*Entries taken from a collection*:
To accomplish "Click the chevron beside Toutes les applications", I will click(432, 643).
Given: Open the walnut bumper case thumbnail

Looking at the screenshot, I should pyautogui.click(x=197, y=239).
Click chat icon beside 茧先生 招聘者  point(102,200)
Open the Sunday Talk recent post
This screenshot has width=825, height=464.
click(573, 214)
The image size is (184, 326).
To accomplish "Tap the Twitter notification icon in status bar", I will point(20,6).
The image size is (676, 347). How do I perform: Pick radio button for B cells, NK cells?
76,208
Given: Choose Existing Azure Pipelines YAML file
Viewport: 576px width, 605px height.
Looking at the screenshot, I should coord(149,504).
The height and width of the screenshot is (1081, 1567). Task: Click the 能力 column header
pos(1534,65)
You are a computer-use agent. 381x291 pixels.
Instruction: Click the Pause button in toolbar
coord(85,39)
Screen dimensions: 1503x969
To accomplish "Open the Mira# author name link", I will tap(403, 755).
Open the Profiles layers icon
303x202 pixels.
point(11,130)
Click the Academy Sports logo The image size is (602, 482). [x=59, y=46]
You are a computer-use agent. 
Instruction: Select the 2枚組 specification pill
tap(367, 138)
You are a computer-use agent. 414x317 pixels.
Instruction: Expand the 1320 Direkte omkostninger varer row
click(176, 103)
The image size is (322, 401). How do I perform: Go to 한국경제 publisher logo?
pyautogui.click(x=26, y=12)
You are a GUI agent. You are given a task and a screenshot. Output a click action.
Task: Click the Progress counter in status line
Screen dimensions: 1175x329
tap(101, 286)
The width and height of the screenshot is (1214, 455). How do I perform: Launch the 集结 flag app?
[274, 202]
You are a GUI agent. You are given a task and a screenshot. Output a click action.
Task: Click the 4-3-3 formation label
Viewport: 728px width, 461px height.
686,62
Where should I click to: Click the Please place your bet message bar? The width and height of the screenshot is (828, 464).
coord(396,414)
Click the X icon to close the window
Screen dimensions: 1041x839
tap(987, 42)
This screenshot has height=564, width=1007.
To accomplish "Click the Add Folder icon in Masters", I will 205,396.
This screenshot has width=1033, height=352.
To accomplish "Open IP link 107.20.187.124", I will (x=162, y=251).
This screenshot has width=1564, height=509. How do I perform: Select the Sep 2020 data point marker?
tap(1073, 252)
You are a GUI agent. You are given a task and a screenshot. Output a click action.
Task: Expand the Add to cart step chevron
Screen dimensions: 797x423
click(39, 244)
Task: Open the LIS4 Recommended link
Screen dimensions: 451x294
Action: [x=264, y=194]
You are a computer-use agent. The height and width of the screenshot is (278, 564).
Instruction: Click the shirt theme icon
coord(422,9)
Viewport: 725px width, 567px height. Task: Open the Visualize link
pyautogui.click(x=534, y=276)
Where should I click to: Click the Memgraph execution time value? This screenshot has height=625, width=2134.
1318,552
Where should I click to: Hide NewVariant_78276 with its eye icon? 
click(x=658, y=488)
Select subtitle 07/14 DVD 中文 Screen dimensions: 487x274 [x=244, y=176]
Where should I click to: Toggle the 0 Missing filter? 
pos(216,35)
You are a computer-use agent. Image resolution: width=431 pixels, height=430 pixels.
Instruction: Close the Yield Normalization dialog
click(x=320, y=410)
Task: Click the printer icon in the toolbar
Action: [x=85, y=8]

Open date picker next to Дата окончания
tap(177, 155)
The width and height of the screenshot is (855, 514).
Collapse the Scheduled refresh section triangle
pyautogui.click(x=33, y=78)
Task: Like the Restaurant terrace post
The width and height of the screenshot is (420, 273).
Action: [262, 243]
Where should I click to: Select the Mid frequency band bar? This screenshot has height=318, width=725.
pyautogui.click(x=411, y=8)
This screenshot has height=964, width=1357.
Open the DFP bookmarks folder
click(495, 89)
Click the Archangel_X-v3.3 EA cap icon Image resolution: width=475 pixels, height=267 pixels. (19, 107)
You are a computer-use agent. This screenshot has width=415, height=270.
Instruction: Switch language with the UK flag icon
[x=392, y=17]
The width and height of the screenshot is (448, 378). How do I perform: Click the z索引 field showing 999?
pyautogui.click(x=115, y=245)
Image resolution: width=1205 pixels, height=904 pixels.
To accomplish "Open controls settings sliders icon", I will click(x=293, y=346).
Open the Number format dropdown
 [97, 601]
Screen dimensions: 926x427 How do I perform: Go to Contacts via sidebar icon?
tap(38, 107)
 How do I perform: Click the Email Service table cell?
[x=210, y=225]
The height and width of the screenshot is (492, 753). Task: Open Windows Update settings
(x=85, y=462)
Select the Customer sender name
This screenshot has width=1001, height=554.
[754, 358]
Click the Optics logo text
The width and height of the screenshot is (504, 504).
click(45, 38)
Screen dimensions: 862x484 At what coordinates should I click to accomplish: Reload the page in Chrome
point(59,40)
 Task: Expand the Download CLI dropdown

*Work item*:
Search the records above for the string "agent". Report each line that has it.

*Response to this task*:
You are a computer-use agent. 381x291 pixels.
You are a computer-use agent. 
You are a computer-use agent. 414x317 pixels.
You are a GUI agent. You are given a task and a screenshot. Output a click action.
You are a GUI agent. You are given a task and a screenshot. Output a click action.
You are a GUI agent. You are given a task and a screenshot. Output a click action.
You are a computer-use agent. The height and width of the screenshot is (278, 564).
You are a computer-use agent. Image resolution: width=431 pixels, height=430 pixels.
You are a computer-use agent. This screenshot has width=415, height=270.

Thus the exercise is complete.